* _INSTRUCTIONS FOR THE TASK_
Using the entries below, copy out all lines where "policy" is found.

INPUT DATA below:

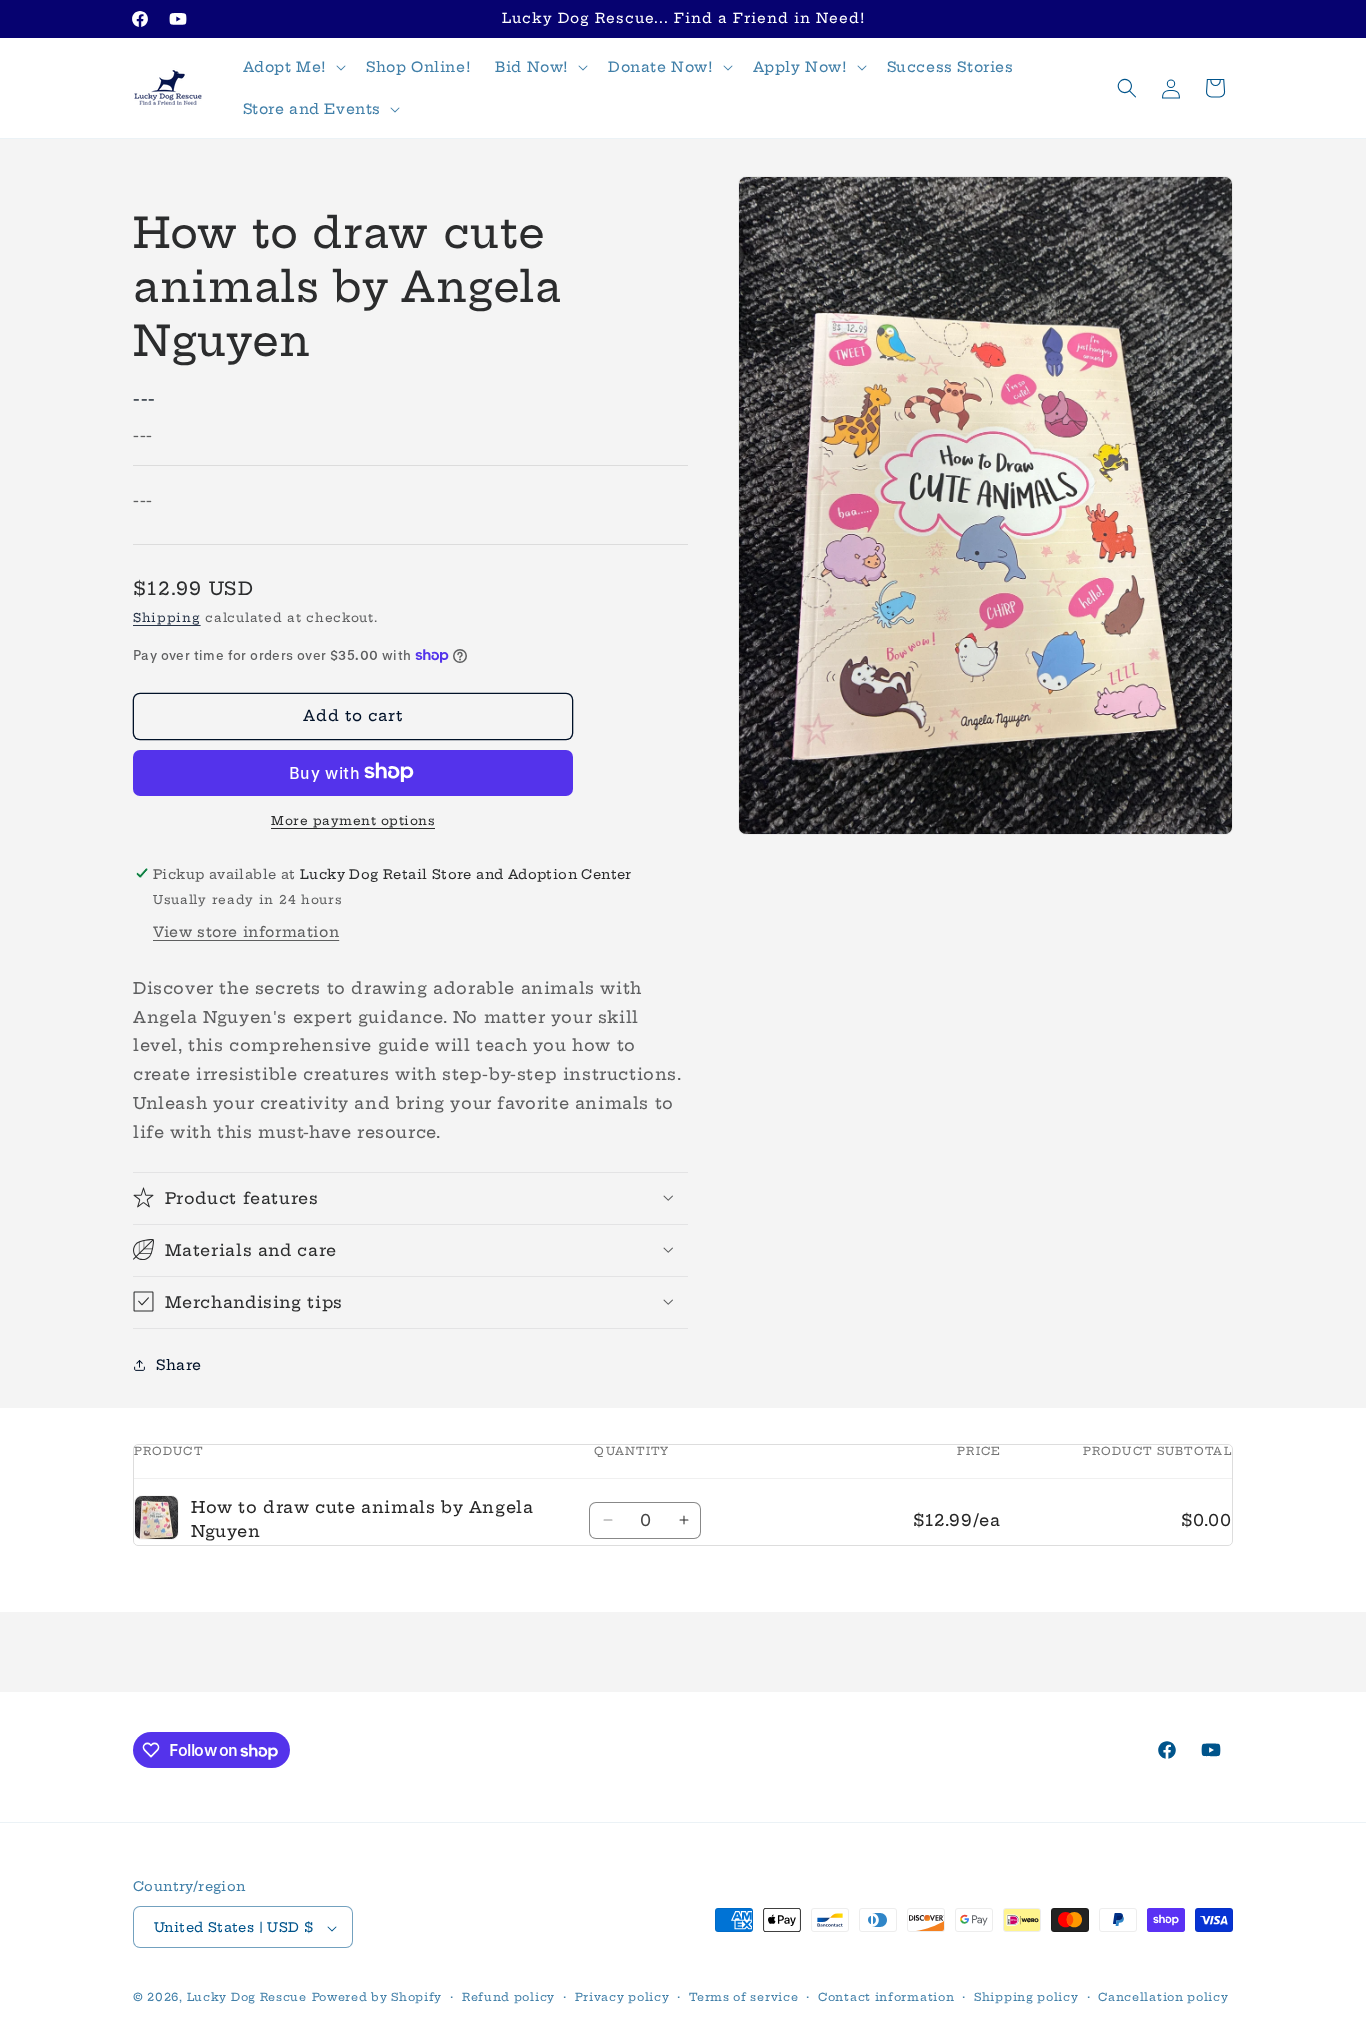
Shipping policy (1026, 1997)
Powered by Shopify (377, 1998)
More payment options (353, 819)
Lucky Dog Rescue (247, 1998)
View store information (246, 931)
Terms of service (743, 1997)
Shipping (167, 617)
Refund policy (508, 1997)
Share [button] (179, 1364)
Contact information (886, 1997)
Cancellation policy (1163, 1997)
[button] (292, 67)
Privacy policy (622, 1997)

End of INPUT DATA.
INPUT DATA below:

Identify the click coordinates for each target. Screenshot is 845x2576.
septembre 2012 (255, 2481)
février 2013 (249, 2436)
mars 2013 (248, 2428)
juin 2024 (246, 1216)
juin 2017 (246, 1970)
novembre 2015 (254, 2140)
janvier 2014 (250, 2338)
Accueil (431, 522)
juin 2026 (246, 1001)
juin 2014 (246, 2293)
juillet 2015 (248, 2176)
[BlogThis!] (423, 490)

End of INPUT DATA.

* _TASK OUTPUT_
Shipping policy (1026, 1997)
Refund policy (508, 1997)
Cancellation policy (1163, 1997)
Privacy policy (622, 1997)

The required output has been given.